The data>
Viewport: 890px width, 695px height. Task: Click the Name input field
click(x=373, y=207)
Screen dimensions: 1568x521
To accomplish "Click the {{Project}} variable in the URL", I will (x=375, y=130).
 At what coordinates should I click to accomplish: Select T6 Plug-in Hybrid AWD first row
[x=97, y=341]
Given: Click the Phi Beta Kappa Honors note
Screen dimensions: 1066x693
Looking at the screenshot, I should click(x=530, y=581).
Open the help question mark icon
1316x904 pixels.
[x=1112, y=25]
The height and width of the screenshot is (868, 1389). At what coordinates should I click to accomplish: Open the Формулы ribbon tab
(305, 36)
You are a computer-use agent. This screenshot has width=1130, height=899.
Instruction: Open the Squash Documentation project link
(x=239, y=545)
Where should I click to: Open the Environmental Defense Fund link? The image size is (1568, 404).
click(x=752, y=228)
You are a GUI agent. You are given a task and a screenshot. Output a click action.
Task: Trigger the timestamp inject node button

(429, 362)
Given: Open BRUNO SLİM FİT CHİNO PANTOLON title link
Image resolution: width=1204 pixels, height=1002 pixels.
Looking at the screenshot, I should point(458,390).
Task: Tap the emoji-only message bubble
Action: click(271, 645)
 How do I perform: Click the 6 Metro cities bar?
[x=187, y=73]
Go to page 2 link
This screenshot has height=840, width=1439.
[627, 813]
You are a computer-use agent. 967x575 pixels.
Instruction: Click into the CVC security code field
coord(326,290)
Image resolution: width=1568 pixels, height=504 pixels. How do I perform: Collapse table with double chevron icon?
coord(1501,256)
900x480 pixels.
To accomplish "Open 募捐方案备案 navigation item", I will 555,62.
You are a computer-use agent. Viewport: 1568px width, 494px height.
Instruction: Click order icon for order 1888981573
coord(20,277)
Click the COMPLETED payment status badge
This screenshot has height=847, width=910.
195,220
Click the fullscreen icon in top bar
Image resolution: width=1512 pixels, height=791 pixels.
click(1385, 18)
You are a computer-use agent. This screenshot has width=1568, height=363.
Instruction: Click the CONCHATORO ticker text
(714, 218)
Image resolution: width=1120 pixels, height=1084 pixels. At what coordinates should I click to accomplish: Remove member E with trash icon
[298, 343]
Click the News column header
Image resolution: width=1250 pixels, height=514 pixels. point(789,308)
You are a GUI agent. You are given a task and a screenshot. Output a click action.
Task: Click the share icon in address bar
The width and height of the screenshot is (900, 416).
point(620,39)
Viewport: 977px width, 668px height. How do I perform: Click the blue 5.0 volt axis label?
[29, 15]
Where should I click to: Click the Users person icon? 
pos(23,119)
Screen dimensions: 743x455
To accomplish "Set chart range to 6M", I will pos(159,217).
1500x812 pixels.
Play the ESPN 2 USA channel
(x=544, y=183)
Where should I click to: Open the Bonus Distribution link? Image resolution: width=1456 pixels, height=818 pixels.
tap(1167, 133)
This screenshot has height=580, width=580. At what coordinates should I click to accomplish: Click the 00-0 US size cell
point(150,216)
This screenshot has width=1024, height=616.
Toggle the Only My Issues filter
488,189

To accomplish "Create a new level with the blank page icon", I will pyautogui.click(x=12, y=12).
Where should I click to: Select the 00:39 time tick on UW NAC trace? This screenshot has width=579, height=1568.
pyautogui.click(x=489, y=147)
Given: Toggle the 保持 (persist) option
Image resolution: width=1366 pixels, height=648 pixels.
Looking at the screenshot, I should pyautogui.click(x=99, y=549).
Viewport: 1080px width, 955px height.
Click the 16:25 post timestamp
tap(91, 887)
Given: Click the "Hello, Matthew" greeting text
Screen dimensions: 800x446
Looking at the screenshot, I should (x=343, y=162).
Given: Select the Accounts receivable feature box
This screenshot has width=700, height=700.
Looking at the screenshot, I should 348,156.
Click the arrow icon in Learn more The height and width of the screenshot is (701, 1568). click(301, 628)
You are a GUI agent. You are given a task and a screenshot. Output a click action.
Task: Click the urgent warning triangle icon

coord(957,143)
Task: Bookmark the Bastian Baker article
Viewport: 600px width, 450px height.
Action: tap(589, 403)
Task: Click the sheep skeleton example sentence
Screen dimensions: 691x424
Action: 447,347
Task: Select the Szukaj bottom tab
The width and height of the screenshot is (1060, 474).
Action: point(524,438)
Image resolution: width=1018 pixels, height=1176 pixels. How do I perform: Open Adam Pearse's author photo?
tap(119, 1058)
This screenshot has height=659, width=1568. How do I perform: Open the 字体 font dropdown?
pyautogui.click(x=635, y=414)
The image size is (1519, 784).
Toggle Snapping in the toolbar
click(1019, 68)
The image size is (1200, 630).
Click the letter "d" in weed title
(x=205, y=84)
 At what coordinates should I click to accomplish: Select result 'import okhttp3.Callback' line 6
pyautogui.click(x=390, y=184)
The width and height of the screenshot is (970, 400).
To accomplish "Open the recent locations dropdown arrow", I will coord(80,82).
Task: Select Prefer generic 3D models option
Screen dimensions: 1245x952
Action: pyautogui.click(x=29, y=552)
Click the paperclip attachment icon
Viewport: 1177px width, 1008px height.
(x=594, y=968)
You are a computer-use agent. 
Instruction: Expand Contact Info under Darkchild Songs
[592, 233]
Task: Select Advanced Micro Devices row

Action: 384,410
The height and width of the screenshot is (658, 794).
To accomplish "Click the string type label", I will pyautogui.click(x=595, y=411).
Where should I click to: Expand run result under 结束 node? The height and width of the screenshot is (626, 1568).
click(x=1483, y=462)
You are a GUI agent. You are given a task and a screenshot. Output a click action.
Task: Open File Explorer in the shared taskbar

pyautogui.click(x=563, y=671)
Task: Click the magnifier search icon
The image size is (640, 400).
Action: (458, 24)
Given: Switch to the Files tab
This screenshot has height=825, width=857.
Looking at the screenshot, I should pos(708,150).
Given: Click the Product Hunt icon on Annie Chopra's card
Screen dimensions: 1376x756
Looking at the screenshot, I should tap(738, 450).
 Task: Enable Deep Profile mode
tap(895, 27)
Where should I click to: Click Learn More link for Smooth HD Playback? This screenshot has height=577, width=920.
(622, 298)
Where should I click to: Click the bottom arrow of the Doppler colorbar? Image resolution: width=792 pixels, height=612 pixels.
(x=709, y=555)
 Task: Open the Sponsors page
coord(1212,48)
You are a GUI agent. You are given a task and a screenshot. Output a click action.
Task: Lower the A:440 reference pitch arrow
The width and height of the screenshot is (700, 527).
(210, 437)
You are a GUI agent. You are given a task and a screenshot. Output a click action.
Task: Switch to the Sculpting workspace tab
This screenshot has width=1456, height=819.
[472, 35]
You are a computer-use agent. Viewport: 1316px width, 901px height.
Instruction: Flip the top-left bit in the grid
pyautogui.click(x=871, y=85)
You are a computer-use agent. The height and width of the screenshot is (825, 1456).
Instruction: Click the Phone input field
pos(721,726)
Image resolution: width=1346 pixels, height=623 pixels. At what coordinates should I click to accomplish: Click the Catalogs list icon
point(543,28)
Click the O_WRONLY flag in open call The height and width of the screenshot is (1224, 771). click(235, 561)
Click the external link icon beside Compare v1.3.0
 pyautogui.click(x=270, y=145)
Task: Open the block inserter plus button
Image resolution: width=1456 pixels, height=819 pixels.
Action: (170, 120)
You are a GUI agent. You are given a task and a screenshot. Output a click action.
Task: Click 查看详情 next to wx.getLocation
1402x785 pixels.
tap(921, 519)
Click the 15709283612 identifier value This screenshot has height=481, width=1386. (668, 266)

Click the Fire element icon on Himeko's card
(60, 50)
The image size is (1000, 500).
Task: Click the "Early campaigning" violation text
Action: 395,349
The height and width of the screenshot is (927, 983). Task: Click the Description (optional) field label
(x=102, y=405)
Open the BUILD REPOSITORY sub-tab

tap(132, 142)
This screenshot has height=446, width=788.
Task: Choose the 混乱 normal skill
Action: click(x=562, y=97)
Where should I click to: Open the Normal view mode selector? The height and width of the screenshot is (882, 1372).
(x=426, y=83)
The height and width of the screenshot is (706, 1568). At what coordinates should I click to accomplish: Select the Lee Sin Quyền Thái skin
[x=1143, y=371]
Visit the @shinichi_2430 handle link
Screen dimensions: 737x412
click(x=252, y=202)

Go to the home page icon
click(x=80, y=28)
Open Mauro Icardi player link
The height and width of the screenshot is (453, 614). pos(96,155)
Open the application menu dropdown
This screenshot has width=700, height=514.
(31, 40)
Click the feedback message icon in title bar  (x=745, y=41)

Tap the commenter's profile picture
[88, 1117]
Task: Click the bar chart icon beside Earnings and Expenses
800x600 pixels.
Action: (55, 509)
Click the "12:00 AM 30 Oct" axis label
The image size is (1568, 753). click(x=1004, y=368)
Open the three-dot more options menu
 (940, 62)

Problem description> Out of the data above, transcribe exactly and only the lines starting with the line that has "Task: Lower the A:440 reference pitch arrow" and going on through the line that has "Click the O_WRONLY", both included.

Response to this exercise>
Task: Lower the A:440 reference pitch arrow
The width and height of the screenshot is (700, 527).
(210, 437)
You are a GUI agent. You are given a task and a screenshot. Output a click action.
Task: Switch to the Sculpting workspace tab
This screenshot has width=1456, height=819.
[472, 35]
You are a computer-use agent. Viewport: 1316px width, 901px height.
Instruction: Flip the top-left bit in the grid
pyautogui.click(x=871, y=85)
You are a computer-use agent. The height and width of the screenshot is (825, 1456).
Instruction: Click the Phone input field
pos(721,726)
Image resolution: width=1346 pixels, height=623 pixels. At what coordinates should I click to accomplish: Click the Catalogs list icon
point(543,28)
Click the O_WRONLY flag in open call The height and width of the screenshot is (1224, 771). click(235, 561)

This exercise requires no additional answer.